((

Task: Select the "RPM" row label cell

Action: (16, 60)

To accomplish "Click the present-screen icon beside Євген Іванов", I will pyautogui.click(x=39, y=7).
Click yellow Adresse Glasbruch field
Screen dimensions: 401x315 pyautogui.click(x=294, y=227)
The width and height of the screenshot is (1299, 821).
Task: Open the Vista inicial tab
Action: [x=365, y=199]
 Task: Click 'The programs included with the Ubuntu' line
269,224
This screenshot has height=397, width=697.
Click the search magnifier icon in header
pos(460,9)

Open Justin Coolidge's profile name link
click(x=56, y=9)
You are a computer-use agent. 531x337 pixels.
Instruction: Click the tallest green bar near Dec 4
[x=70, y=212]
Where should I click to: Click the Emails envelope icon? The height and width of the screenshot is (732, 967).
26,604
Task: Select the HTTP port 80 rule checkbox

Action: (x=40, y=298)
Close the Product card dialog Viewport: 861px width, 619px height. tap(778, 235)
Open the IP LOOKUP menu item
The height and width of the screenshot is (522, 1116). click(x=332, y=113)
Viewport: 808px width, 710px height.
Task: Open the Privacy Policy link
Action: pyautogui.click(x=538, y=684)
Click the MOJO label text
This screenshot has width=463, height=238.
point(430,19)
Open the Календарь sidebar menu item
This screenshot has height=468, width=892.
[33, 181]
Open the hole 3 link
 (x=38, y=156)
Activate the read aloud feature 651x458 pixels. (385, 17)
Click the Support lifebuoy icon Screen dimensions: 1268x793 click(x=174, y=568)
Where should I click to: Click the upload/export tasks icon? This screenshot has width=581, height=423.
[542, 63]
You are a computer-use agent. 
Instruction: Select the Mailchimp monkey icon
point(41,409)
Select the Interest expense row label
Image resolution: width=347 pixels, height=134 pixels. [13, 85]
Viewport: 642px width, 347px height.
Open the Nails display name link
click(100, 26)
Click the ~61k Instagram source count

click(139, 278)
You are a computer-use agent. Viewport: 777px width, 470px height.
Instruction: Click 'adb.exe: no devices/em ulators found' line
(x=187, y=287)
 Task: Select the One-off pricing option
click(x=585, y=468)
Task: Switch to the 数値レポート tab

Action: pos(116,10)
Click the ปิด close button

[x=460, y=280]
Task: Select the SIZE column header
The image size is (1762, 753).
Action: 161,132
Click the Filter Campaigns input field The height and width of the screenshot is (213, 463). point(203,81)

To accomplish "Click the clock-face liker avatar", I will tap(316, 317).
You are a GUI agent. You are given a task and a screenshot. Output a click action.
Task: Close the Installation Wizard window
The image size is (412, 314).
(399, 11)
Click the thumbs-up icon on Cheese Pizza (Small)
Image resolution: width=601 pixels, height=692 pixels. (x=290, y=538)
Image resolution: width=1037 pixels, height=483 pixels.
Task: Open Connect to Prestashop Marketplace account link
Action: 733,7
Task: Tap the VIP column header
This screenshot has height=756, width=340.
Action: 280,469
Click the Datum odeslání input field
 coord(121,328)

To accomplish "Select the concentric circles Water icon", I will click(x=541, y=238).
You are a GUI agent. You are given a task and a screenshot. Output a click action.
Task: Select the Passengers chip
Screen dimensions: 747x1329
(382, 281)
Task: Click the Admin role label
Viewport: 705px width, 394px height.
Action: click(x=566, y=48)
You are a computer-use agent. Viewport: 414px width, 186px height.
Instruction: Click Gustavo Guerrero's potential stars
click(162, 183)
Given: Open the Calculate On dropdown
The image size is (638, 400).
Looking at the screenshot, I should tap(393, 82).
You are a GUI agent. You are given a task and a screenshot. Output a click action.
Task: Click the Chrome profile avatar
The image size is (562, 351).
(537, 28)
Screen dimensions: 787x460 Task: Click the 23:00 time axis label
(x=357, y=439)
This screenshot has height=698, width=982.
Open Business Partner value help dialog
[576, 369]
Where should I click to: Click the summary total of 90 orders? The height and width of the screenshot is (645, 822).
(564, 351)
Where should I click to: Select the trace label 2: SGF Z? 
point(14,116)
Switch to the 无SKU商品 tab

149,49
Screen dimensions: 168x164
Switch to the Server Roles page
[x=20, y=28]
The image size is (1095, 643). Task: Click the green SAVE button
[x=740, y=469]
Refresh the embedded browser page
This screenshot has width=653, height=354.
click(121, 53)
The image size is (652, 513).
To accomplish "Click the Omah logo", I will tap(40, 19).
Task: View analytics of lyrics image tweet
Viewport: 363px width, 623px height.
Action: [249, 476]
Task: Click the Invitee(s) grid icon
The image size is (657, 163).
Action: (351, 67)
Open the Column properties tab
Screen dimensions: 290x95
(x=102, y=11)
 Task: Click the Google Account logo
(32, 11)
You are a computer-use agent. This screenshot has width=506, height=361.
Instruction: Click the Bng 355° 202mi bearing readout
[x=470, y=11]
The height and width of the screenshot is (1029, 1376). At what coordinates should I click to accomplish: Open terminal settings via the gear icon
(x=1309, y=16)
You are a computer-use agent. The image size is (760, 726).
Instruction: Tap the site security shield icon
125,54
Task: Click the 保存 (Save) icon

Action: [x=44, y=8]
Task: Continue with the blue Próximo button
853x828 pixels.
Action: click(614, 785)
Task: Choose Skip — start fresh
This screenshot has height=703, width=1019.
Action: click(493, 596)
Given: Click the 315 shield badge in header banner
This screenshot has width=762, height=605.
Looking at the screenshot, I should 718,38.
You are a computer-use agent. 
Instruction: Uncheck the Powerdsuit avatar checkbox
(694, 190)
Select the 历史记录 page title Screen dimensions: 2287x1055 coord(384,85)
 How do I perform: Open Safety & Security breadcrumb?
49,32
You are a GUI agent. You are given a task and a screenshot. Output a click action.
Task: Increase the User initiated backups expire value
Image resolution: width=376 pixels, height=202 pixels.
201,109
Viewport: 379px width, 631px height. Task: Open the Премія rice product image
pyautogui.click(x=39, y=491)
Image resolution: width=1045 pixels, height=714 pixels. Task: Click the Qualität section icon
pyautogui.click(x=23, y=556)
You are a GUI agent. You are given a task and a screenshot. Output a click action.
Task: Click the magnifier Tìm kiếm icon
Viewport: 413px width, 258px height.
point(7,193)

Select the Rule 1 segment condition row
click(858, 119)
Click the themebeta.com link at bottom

))

§ Required action
Your answer should repeat every entry exactly.

§ Answer for this exercise
Task: Select the "RPM" row label cell

Action: (16, 60)

To accomplish "Click the present-screen icon beside Євген Іванов", I will pyautogui.click(x=39, y=7).
Click yellow Adresse Glasbruch field
Screen dimensions: 401x315 pyautogui.click(x=294, y=227)
The width and height of the screenshot is (1299, 821).
Task: Open the Vista inicial tab
Action: [x=365, y=199]
 Task: Click 'The programs included with the Ubuntu' line
269,224
This screenshot has height=397, width=697.
Click the search magnifier icon in header
pos(460,9)

Open Justin Coolidge's profile name link
click(x=56, y=9)
You are a computer-use agent. 531x337 pixels.
Instruction: Click the tallest green bar near Dec 4
[x=70, y=212]
Where should I click to: Click the Emails envelope icon? The height and width of the screenshot is (732, 967).
26,604
Task: Select the HTTP port 80 rule checkbox

Action: (x=40, y=298)
Close the Product card dialog Viewport: 861px width, 619px height. tap(778, 235)
Open the IP LOOKUP menu item
The height and width of the screenshot is (522, 1116). click(x=332, y=113)
Viewport: 808px width, 710px height.
Task: Open the Privacy Policy link
Action: pyautogui.click(x=538, y=684)
Click the MOJO label text
This screenshot has width=463, height=238.
point(430,19)
Open the Календарь sidebar menu item
This screenshot has height=468, width=892.
[33, 181]
Open the hole 3 link
 (x=38, y=156)
Activate the read aloud feature 651x458 pixels. (385, 17)
Click the Support lifebuoy icon Screen dimensions: 1268x793 click(x=174, y=568)
Where should I click to: Click the upload/export tasks icon? This screenshot has width=581, height=423.
[542, 63]
You are a computer-use agent. 
Instruction: Select the Mailchimp monkey icon
point(41,409)
Select the Interest expense row label
Image resolution: width=347 pixels, height=134 pixels. [13, 85]
Viewport: 642px width, 347px height.
Open the Nails display name link
click(100, 26)
Click the ~61k Instagram source count

click(139, 278)
You are a computer-use agent. Viewport: 777px width, 470px height.
Instruction: Click 'adb.exe: no devices/em ulators found' line
(x=187, y=287)
 Task: Select the One-off pricing option
click(x=585, y=468)
Task: Switch to the 数値レポート tab

Action: pos(116,10)
Click the ปิด close button

[x=460, y=280]
Task: Select the SIZE column header
The image size is (1762, 753).
Action: 161,132
Click the Filter Campaigns input field The height and width of the screenshot is (213, 463). point(203,81)

To accomplish "Click the clock-face liker avatar", I will tap(316, 317).
You are a GUI agent. You are given a task and a screenshot. Output a click action.
Task: Close the Installation Wizard window
The image size is (412, 314).
(399, 11)
Click the thumbs-up icon on Cheese Pizza (Small)
Image resolution: width=601 pixels, height=692 pixels. (x=290, y=538)
Image resolution: width=1037 pixels, height=483 pixels.
Task: Open Connect to Prestashop Marketplace account link
Action: 733,7
Task: Tap the VIP column header
This screenshot has height=756, width=340.
Action: 280,469
Click the Datum odeslání input field
 coord(121,328)

To accomplish "Select the concentric circles Water icon", I will click(x=541, y=238).
You are a GUI agent. You are given a task and a screenshot. Output a click action.
Task: Select the Passengers chip
Screen dimensions: 747x1329
(382, 281)
Task: Click the Admin role label
Viewport: 705px width, 394px height.
Action: click(x=566, y=48)
You are a computer-use agent. Viewport: 414px width, 186px height.
Instruction: Click Gustavo Guerrero's potential stars
click(162, 183)
Given: Open the Calculate On dropdown
The image size is (638, 400).
Looking at the screenshot, I should tap(393, 82).
You are a GUI agent. You are given a task and a screenshot. Output a click action.
Task: Click the Chrome profile avatar
The image size is (562, 351).
(537, 28)
Screen dimensions: 787x460 Task: Click the 23:00 time axis label
(x=357, y=439)
This screenshot has height=698, width=982.
Open Business Partner value help dialog
[576, 369]
Where should I click to: Click the summary total of 90 orders? The height and width of the screenshot is (645, 822).
(564, 351)
Where should I click to: Select the trace label 2: SGF Z? 
point(14,116)
Switch to the 无SKU商品 tab

149,49
Screen dimensions: 168x164
Switch to the Server Roles page
[x=20, y=28]
The image size is (1095, 643). Task: Click the green SAVE button
[x=740, y=469]
Refresh the embedded browser page
This screenshot has width=653, height=354.
click(121, 53)
The image size is (652, 513).
To accomplish "Click the Omah logo", I will tap(40, 19).
Task: View analytics of lyrics image tweet
Viewport: 363px width, 623px height.
Action: [249, 476]
Task: Click the Invitee(s) grid icon
The image size is (657, 163).
Action: (351, 67)
Open the Column properties tab
Screen dimensions: 290x95
(x=102, y=11)
 Task: Click the Google Account logo
(32, 11)
You are a computer-use agent. This screenshot has width=506, height=361.
Instruction: Click the Bng 355° 202mi bearing readout
[x=470, y=11]
The height and width of the screenshot is (1029, 1376). At what coordinates should I click to accomplish: Open terminal settings via the gear icon
(x=1309, y=16)
You are a computer-use agent. The image size is (760, 726).
Instruction: Tap the site security shield icon
125,54
Task: Click the 保存 (Save) icon

Action: [x=44, y=8]
Task: Continue with the blue Próximo button
853x828 pixels.
Action: click(614, 785)
Task: Choose Skip — start fresh
This screenshot has height=703, width=1019.
Action: click(493, 596)
Given: Click the 315 shield badge in header banner
This screenshot has width=762, height=605.
Looking at the screenshot, I should 718,38.
You are a computer-use agent. 
Instruction: Uncheck the Powerdsuit avatar checkbox
(694, 190)
Select the 历史记录 page title Screen dimensions: 2287x1055 coord(384,85)
 How do I perform: Open Safety & Security breadcrumb?
49,32
You are a GUI agent. You are given a task and a screenshot. Output a click action.
Task: Increase the User initiated backups expire value
Image resolution: width=376 pixels, height=202 pixels.
201,109
Viewport: 379px width, 631px height. Task: Open the Премія rice product image
pyautogui.click(x=39, y=491)
Image resolution: width=1045 pixels, height=714 pixels. Task: Click the Qualität section icon
pyautogui.click(x=23, y=556)
You are a GUI agent. You are given a task and a screenshot. Output a click action.
Task: Click the magnifier Tìm kiếm icon
Viewport: 413px width, 258px height.
point(7,193)

Select the Rule 1 segment condition row
click(858, 119)
Click the themebeta.com link at bottom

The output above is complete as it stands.